Une preuve a posteriori, c’est que les sermons de Noël que l’Antiquité chrétienne nous a transmis, loin de cautionner un quelconque amalgame avec les pratiques païennes, ne cessent au contraire de les dénoncer. Léon, évêque de Rome de 440 à 462, dans son septième sermon de Noël, invective ceux qui, ce jour-là, se retournent vers le soleil levant après avoir gravi les marches de la basilique et s’inclinent en l’honneur du soleil. " Que cette pratique vienne de l’ignorance, ou qu’elle soit inspirée par le paganisme, nous la déplorons et nous en souffrons vivement ; sans doute quelques-uns peuvent adorer ainsi le Créateur de cette belle lumière plutôt que l’astre lui-même, qui est une créature ; mais il ne faut pas moins s’abstenir de l’apparence même d’un tel culte. En effet, si un homme qui a renoncé à la religion des dieux rencontre cette pratique chez nous, ne sera-t-il pas tenté de regarder comme probable ce point de son ancienne croyance qu’il trouvera commun aux chrétiens et aux impies ? "

Pas d'assimilation

Ainsi, ce ne serait pas l’Eglise qui aurait tenté de christianiser un culte païen, mais ce serait l’empire romain encore païen, et se sentant menacé, qui aurait essayé de paganiser une fête des chrétiens. Et si Noël se paganise aujourd'hui par le commerce, c’est sans doute que Mammon, le dieu de l’argent et l’idole de notre temps, désire occuper le terrain qui revient en fait au seul vrai Dieu.
Cette même opposition entre foi chrétienne et paganisme se retrouve dans le quatrième canon du concile de Saragosse en 380, qui insiste pour que les fidèles soient présents à l’église pendant une période de vingt et un jours continus commençants le 17 décembre et allant jusqu’à l’Epiphanie (6 janvier). En effet, le 17 décembre débutaient les Saturnales, fêtes païennes marquant la fin de l’année, temps de débauche et d’oisiveté dont les pères de Saragosse semblaient avoir craint que les fidèles en fassent un mauvais usage.

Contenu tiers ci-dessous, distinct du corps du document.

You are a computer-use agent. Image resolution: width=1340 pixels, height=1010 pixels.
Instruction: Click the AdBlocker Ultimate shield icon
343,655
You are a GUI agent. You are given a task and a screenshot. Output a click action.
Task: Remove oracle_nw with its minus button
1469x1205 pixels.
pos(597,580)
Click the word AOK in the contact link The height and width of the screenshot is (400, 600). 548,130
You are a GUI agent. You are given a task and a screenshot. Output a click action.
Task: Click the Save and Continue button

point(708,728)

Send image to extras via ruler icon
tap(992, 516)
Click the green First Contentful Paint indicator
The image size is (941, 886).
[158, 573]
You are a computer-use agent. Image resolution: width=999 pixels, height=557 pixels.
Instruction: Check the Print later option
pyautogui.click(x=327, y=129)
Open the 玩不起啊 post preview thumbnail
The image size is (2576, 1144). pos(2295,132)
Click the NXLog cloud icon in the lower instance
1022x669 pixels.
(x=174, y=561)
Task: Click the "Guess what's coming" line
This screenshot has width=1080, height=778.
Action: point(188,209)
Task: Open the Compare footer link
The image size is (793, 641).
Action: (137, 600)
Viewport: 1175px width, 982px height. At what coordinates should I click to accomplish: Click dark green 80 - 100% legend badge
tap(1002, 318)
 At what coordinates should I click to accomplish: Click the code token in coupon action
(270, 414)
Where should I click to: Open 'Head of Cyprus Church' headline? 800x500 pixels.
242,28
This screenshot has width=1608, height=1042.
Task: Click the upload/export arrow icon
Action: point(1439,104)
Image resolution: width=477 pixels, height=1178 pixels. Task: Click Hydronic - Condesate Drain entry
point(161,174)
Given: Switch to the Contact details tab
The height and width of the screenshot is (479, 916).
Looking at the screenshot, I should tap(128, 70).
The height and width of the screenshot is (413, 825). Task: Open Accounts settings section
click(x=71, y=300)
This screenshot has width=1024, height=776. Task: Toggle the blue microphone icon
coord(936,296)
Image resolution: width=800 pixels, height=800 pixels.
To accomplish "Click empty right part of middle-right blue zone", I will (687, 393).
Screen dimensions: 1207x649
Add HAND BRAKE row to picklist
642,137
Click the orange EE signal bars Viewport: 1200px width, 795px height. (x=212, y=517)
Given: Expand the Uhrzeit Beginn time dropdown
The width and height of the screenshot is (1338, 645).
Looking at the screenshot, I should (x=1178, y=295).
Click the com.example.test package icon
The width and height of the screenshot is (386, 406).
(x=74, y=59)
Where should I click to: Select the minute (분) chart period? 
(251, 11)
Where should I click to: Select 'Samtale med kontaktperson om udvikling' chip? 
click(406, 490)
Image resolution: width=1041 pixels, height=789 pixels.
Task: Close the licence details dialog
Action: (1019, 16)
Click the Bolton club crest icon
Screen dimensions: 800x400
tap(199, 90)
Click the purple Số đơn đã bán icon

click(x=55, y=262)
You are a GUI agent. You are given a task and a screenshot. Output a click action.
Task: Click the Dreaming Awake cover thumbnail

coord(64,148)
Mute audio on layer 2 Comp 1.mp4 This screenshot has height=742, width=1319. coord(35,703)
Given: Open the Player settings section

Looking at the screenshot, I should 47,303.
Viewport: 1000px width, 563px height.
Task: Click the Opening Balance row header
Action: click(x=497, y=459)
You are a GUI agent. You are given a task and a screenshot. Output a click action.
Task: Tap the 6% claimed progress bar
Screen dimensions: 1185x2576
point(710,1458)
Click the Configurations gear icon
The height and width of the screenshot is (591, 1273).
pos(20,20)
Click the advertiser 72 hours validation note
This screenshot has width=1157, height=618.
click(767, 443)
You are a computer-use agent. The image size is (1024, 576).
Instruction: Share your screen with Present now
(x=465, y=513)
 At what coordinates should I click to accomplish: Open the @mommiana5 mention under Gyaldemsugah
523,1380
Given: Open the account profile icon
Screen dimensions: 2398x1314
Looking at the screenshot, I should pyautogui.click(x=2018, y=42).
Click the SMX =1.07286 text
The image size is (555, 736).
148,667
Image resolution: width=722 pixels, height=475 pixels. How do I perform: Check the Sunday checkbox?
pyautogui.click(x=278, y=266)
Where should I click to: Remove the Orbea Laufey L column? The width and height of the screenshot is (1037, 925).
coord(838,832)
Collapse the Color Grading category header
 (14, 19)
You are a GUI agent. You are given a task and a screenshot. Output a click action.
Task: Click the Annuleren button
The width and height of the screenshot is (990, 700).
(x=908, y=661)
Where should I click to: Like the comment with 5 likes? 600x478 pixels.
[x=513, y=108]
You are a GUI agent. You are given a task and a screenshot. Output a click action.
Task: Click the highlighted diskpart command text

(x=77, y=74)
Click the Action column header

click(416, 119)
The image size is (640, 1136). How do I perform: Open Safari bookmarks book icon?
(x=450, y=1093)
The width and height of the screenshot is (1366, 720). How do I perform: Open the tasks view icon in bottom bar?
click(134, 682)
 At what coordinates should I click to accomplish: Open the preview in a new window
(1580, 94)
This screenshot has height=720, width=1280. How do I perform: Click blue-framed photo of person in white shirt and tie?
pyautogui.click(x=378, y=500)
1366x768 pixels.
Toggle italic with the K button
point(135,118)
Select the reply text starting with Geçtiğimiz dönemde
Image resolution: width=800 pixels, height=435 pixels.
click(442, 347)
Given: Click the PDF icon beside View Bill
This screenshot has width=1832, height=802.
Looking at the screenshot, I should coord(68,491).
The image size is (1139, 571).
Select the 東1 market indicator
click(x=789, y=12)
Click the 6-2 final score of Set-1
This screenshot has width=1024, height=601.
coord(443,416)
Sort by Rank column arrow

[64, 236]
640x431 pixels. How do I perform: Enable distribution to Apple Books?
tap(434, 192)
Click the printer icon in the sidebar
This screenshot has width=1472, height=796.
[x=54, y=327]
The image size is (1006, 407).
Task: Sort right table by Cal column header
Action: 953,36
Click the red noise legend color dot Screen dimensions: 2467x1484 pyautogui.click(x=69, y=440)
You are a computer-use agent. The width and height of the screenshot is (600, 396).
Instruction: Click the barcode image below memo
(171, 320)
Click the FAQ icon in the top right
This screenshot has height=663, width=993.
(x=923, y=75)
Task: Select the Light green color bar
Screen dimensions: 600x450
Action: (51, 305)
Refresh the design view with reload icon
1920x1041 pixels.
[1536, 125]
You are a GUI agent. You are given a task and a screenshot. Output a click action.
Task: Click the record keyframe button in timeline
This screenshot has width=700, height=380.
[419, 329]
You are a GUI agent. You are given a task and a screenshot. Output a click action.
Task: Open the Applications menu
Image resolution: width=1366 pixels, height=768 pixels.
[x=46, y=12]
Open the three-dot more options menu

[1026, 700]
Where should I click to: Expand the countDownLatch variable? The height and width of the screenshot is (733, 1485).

Ce dernier exemple nous montre que non seulement le paganisme a réagi par rapport à la foi chrétienne, mais aussi que la foi chrétienne a réagi par rapport au paganisme. Toutefois, cette réaction ne s’est pas faite par assimilation d’éléments païens, mais par une organisation différente du vécu festif et cultuel.
Ainsi, pour reprendre la thématique solaire, les chrétiens n’ignorent pas la signification astronomique du solstice d’hiver, et ne sont pas insensibles aux changements qu’il produit dans l’ordre naturel, mais ils subordonnent cet aspect de la réalité à l’acte de salut opéré par le Christ en naissant de la Vierge Marie. Ce qui consacre la solennité du 25 décembre, dit encore Léon dans un de ses sermons, ce n’est pas tant la naissance du soleil nouveau que la nativité du Christ. Cependant, il reconnaît qu’ " aucun jour ne nous la rappelle plus que celui-ci, alors que la lumière nouvelle apparaît jusque dans les éléments. "

Les démêlés de Noël avec le paganisme d’hier et d’aujourd’hui nous montrent que la conformité à l’Evangile ne consiste pas pour l’Eglise à fuir le monde pour éviter d’être contaminée par lui, mais qu’au contraire le chrétien est appelé à témoigner d’une vision du monde où chaque chose est à sa juste place et où Dieu reçoit l’honneur qui lui est dû. C’est une attitude exigeante, car elle nous oblige à être en tension permanente entre deux compréhensions radicalement différentes de pratiques parfois au premier abord semblables : fêtons Noël, non pas comme les médias et la société de consommation nous y invitent, mais comme le croyant se doit d’honorer la naissance de son Seigneur, en conformité avec la Parole de Dieu.